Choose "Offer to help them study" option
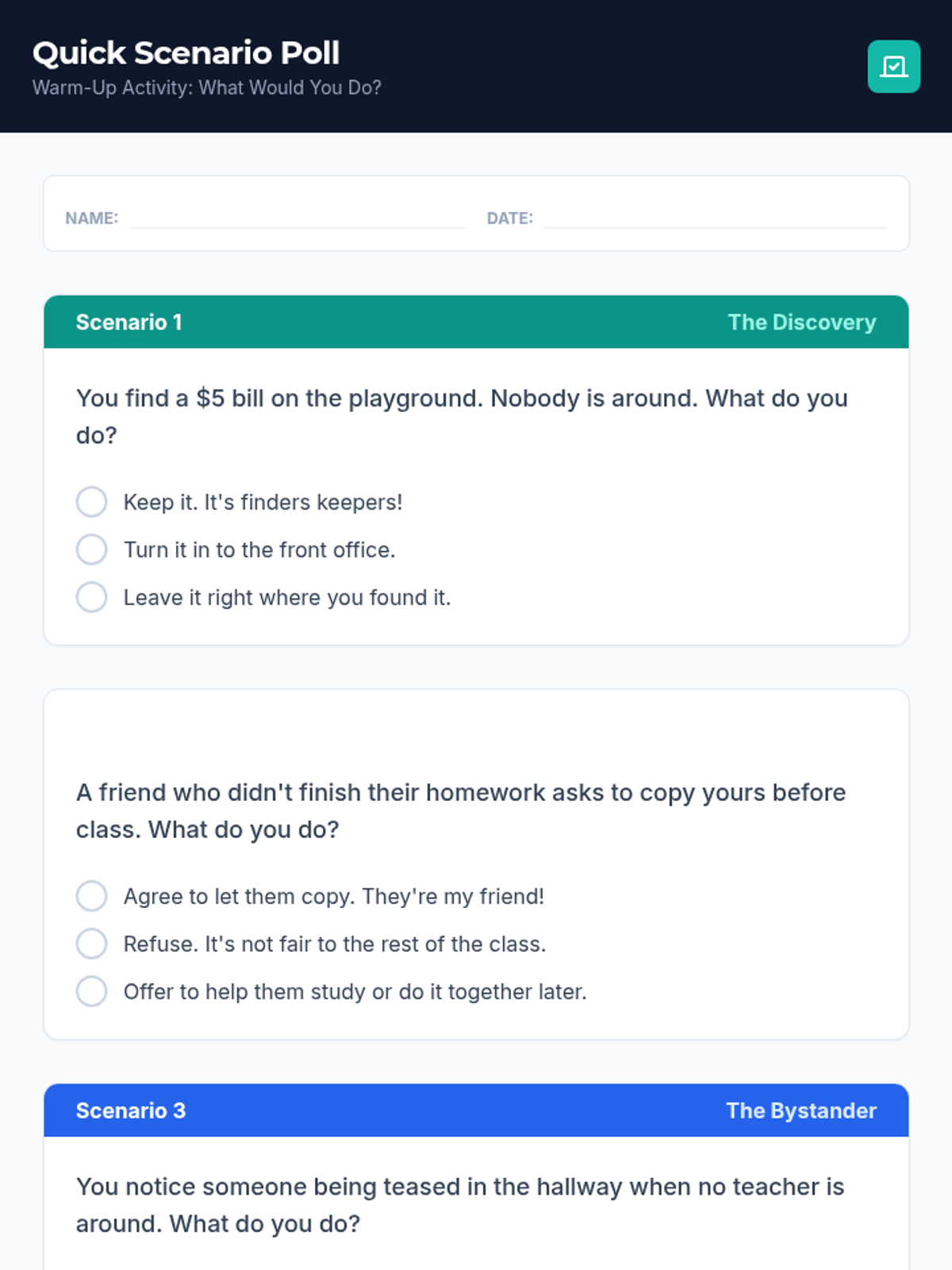952x1270 pixels. (92, 991)
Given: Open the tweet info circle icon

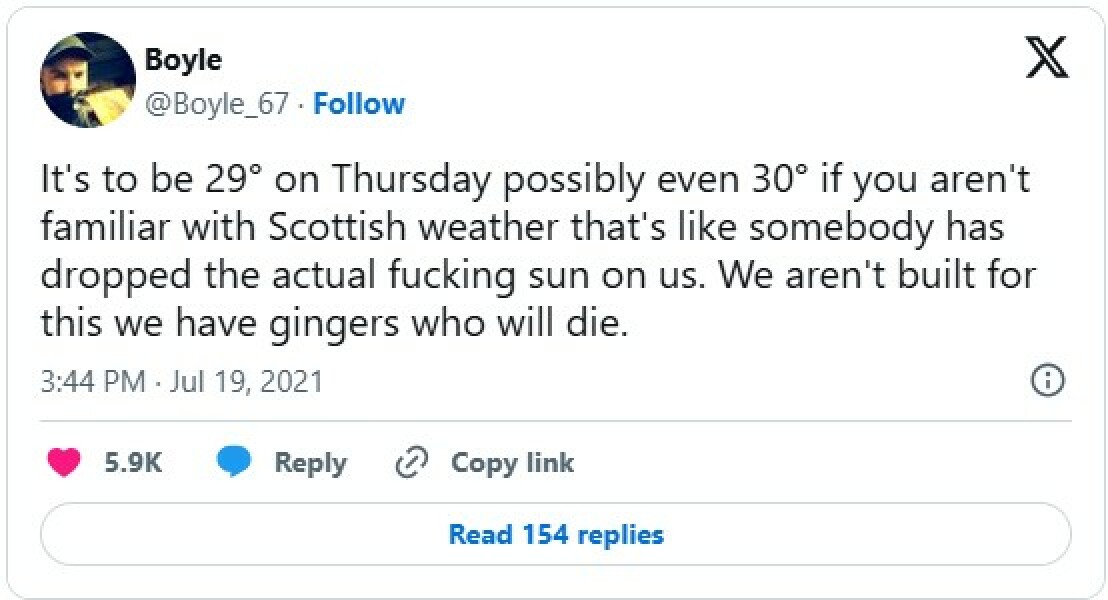Looking at the screenshot, I should click(x=1047, y=380).
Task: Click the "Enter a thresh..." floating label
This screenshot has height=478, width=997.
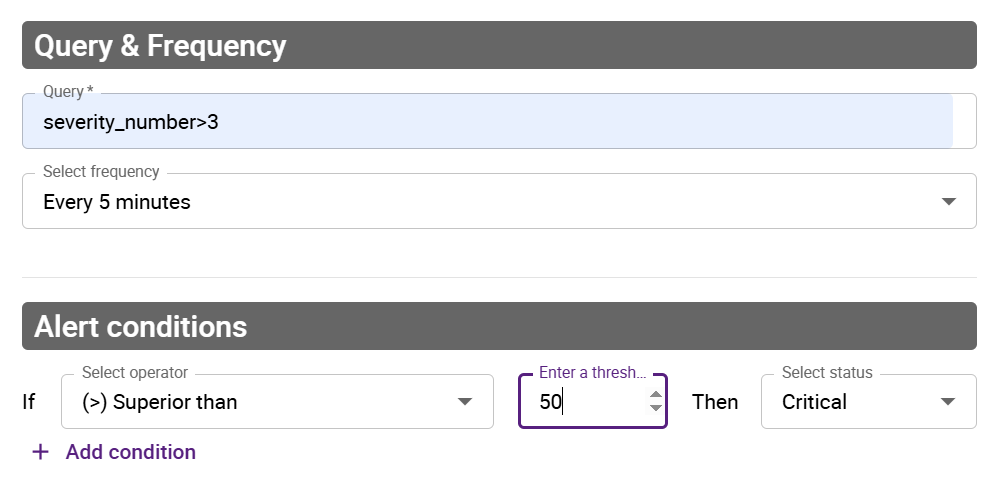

▶ **TASK TO COMPLETE**
When you reach a picture in the records above, pass over it and transcribe the rest exactly.

▶ **EXERCISE RESPONSE**
Choose "Offer to help them study" option
952x1270 pixels. (92, 991)
Given: Open the tweet info circle icon

Looking at the screenshot, I should click(x=1047, y=380).
Task: Click the "Enter a thresh..." floating label
This screenshot has height=478, width=997.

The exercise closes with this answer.